### What you should do
Copy exactly, and only, the lines from the line containing "Viewport: 543px width, 521px" through the last line of the records below, both included, and leave out any pictures.

-- Opening Marker --

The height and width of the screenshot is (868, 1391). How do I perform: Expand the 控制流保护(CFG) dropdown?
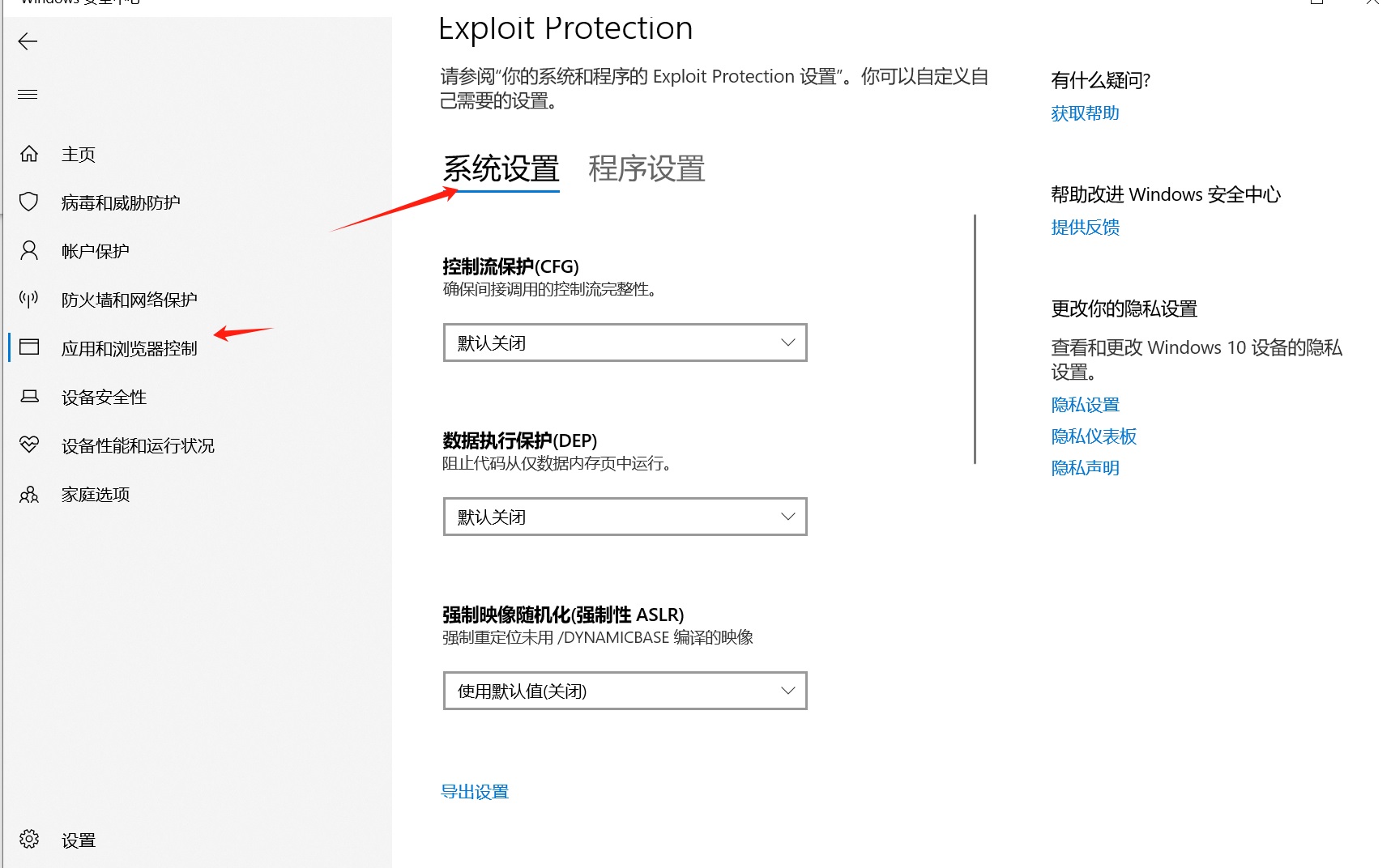pos(625,343)
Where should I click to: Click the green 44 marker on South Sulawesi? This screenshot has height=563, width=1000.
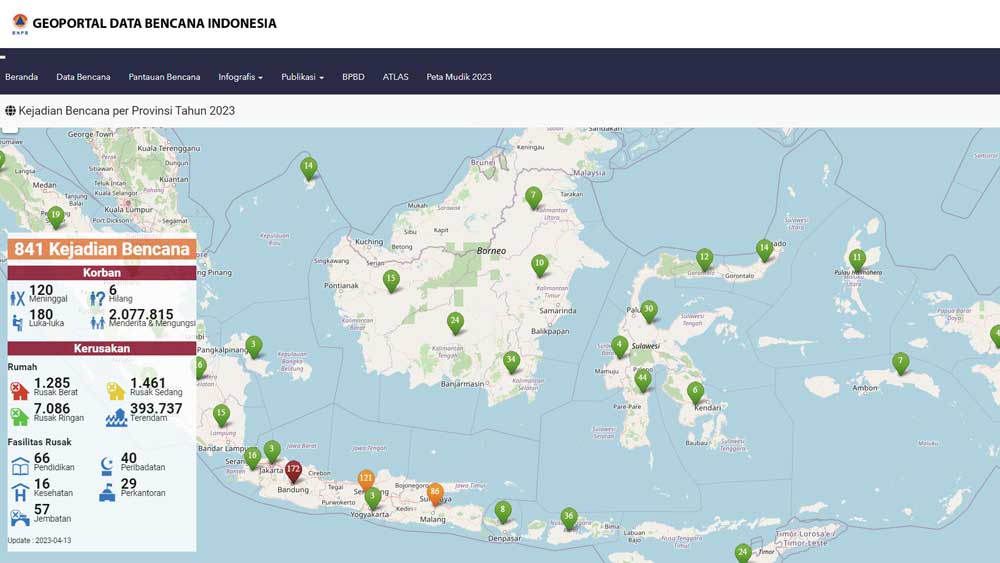643,378
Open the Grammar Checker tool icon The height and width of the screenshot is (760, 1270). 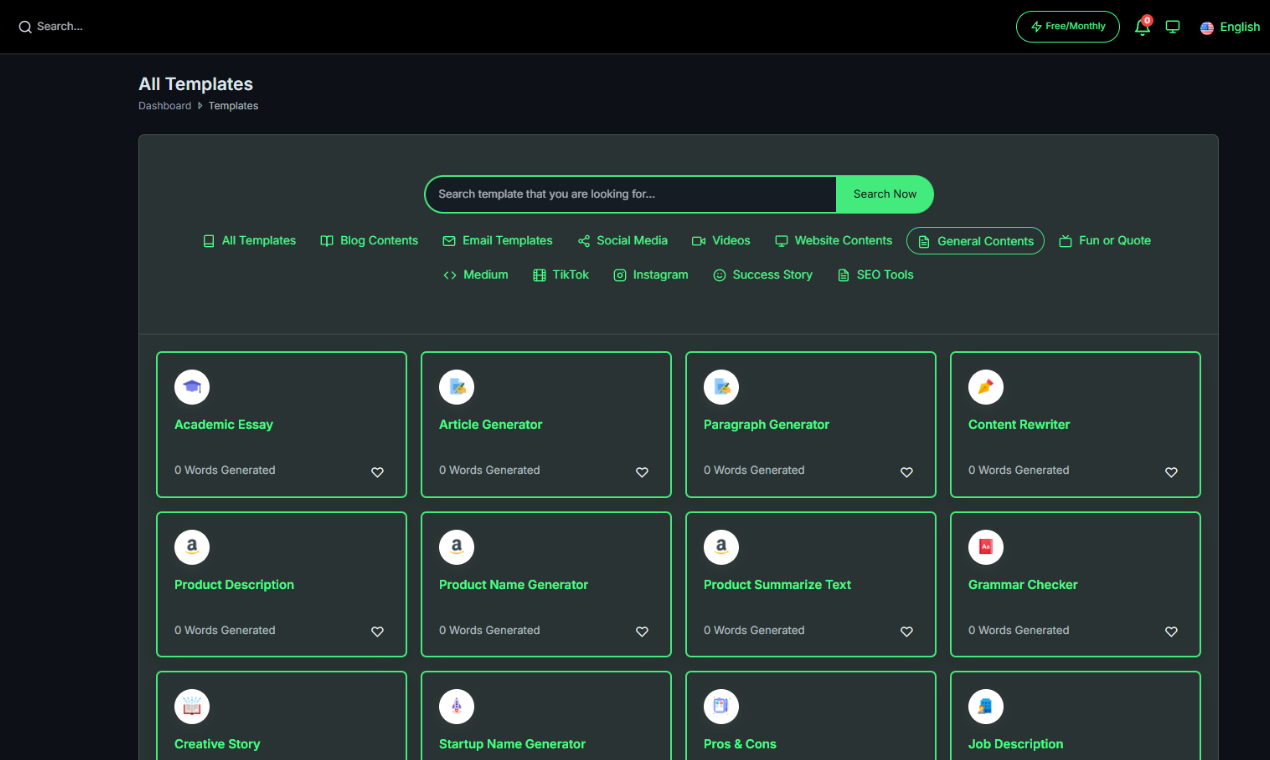click(x=985, y=547)
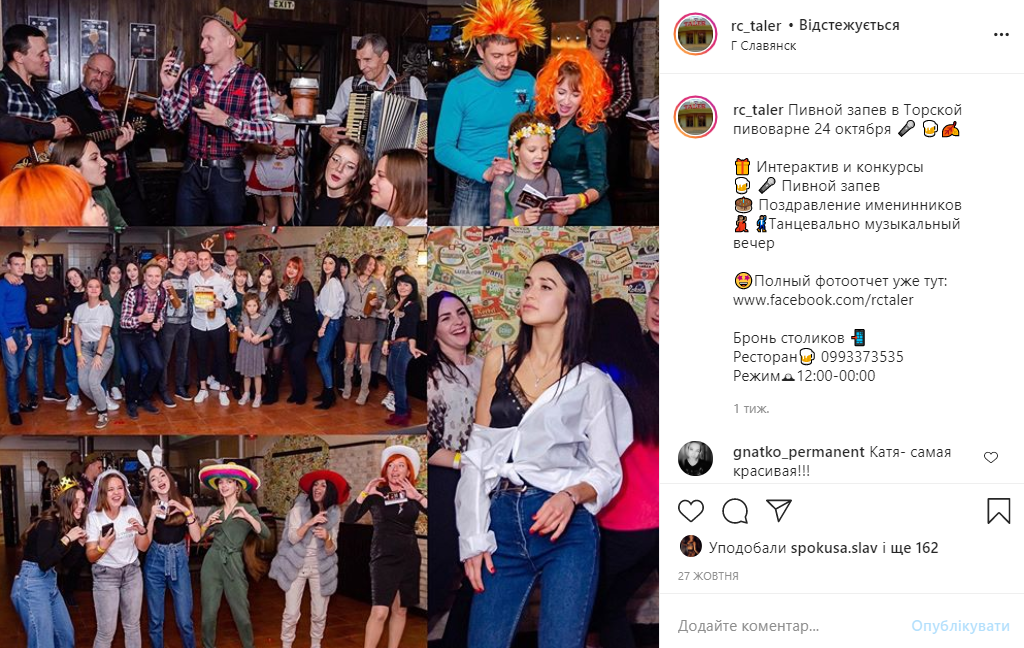
Task: Open post options three-dot menu
Action: coord(1001,35)
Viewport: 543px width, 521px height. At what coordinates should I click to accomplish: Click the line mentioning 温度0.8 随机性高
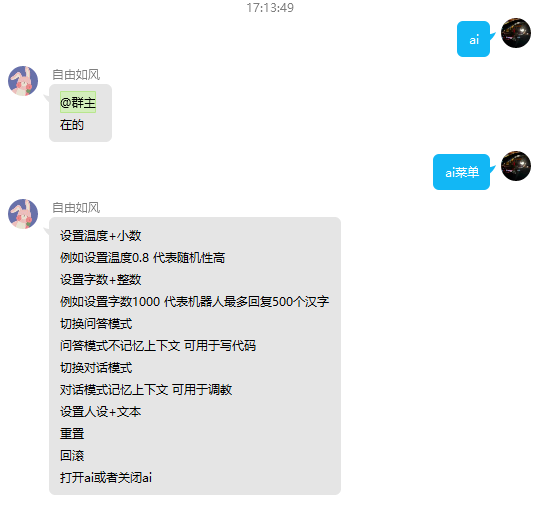coord(142,257)
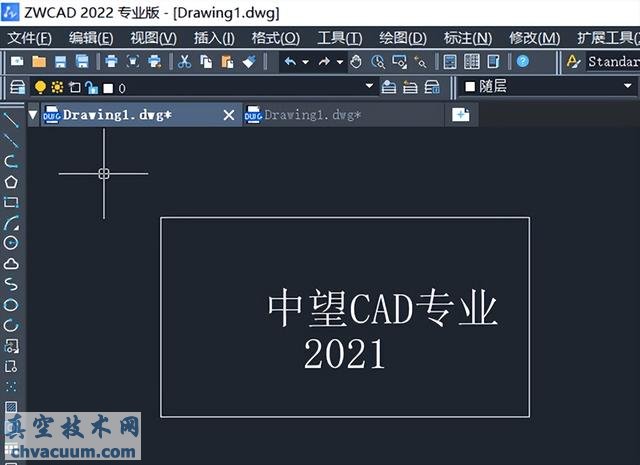This screenshot has height=465, width=640.
Task: Click the Pan hand icon
Action: 356,62
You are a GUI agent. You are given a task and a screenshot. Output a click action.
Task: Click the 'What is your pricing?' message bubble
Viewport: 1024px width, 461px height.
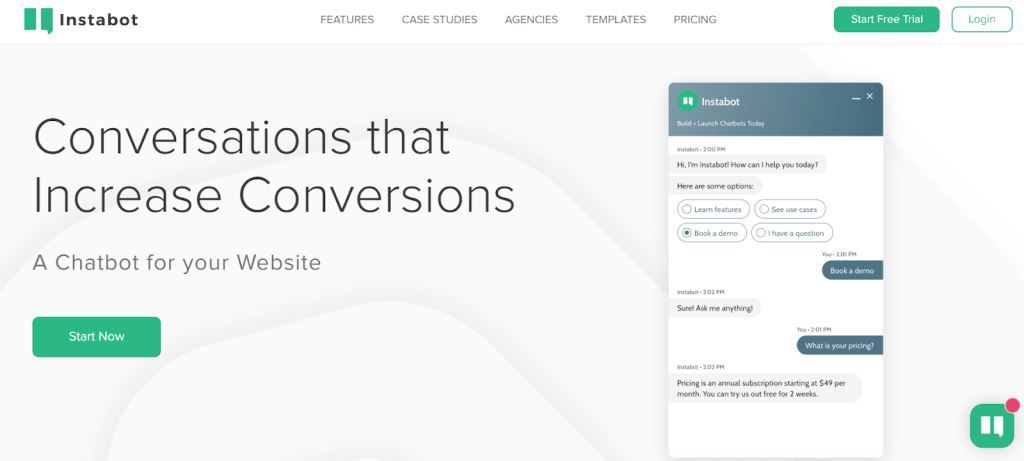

-- Closing Marker --

### Response to this exercise
Viewport: 543px width, 521px height. At what coordinates should I click to accomplish: Click the line mentioning 温度0.8 随机性高
coord(142,257)
This screenshot has height=465, width=640.
Task: Click the Pan hand icon
Action: 356,62
You are a GUI agent. You are given a task and a screenshot. Output a click action.
Task: Click the 'What is your pricing?' message bubble
Viewport: 1024px width, 461px height.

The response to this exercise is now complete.